Budalang’i residents in Busia County use a boat to transport bricks across their flooded village.

Photo credit: Tonny Omondi | Nation Media Group

What you need to know:

  • Proper policy and legislation need to ensure that all health crises continue to receive government attention and response irrespective of incentives and political consideration.

Having read the “Report of the Steering Committee on the Implementation of the Building Bridges to a United Kenya Taskforce”, I am disappointed that disaster response, preparedness and early warning systems seem to have been sidelined.

While mitigating and responding to conflicts as a result of electoral disputes, there is little or no mention of humanitarian assistance to people faced with the effects of drought, floods, locust invasions and other pandemics other than Covid-19.
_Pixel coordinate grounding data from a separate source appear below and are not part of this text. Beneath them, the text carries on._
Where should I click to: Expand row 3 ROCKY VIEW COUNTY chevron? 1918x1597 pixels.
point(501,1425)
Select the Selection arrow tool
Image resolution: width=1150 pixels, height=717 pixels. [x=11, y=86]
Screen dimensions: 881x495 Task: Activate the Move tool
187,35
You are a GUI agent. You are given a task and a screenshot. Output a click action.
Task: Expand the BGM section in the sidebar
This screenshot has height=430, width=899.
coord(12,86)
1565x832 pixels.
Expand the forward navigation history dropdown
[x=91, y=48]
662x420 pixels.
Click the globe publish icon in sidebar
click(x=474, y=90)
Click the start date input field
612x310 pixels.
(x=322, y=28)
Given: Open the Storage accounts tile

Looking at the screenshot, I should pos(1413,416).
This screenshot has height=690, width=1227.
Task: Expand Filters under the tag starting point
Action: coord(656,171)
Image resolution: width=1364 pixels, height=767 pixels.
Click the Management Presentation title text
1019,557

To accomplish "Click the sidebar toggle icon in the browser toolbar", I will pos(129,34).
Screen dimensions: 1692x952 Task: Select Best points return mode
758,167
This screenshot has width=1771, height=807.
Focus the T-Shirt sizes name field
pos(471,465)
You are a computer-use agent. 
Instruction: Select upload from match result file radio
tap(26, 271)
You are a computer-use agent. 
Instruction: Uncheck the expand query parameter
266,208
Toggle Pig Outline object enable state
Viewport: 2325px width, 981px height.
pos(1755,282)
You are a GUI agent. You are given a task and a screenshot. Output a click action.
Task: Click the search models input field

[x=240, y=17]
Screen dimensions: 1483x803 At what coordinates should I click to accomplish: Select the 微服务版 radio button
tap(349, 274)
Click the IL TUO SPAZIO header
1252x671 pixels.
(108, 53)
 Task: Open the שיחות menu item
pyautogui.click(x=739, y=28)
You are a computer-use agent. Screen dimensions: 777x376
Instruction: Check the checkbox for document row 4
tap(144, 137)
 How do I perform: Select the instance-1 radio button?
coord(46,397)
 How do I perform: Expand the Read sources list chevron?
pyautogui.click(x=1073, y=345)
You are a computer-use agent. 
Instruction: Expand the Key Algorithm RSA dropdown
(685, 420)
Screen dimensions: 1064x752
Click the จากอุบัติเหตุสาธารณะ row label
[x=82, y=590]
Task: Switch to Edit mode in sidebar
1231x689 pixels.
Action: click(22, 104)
During the submission of memoranda, communities living on either side of rivers, lakes and other potential risk areas proposed the establishment of a comprehensive policy on mitigating the effects of climate change.

That should take into account specific needs of communities affected by climate phenomena, including those hosting refugee populations.

The general view was that members of the public are grappling with a range of issues, among them natural hazards and disasters, food insecurity and drought, land fraud and forcible dispossession, resource-oriented conflicts occasioned by boundary conflicts and competition for water and pasture.

Out of the 14 articles, none puts an immediate emphasis on emergency response to disasters, risk reduction and early warning to approaching crises.

National emergencies

I was based in Marsabit County last year when drought struck, adversely affecting hundreds of thousands of nomadic people in northern and eastern Kenya. Government officers, including Cabinet secretaries, only traversed the affected counties on popularity trips with no meaningful response plan.

Unlike the National Coalition Government of President Mwai Kibaki and Prime Minister Raila Odinga that established the Office for Special Programmes to respond swiftly to national emergencies, the Jubilee administration appears to relegate disaster response to the second tier.

There is lack of a clear mandate and a vague operating environment during national emergencies amid institutional loopholes that result in bias and financial misappropriation. For example, while Covid-19 is a top global pandemic that requires bold action, other crises, like malaria, tuberculosis and HIV/Aids, still plague poor African countries.

But due to excess funding for Covid-19 coming from the international community, African governments, Kenya included, seem to have ignored other health crises and resigned to singular focus on Covid-19.

Proper policy and legislation need to ensure that all health crises continue to receive government attention and response irrespective of incentives and political consideration.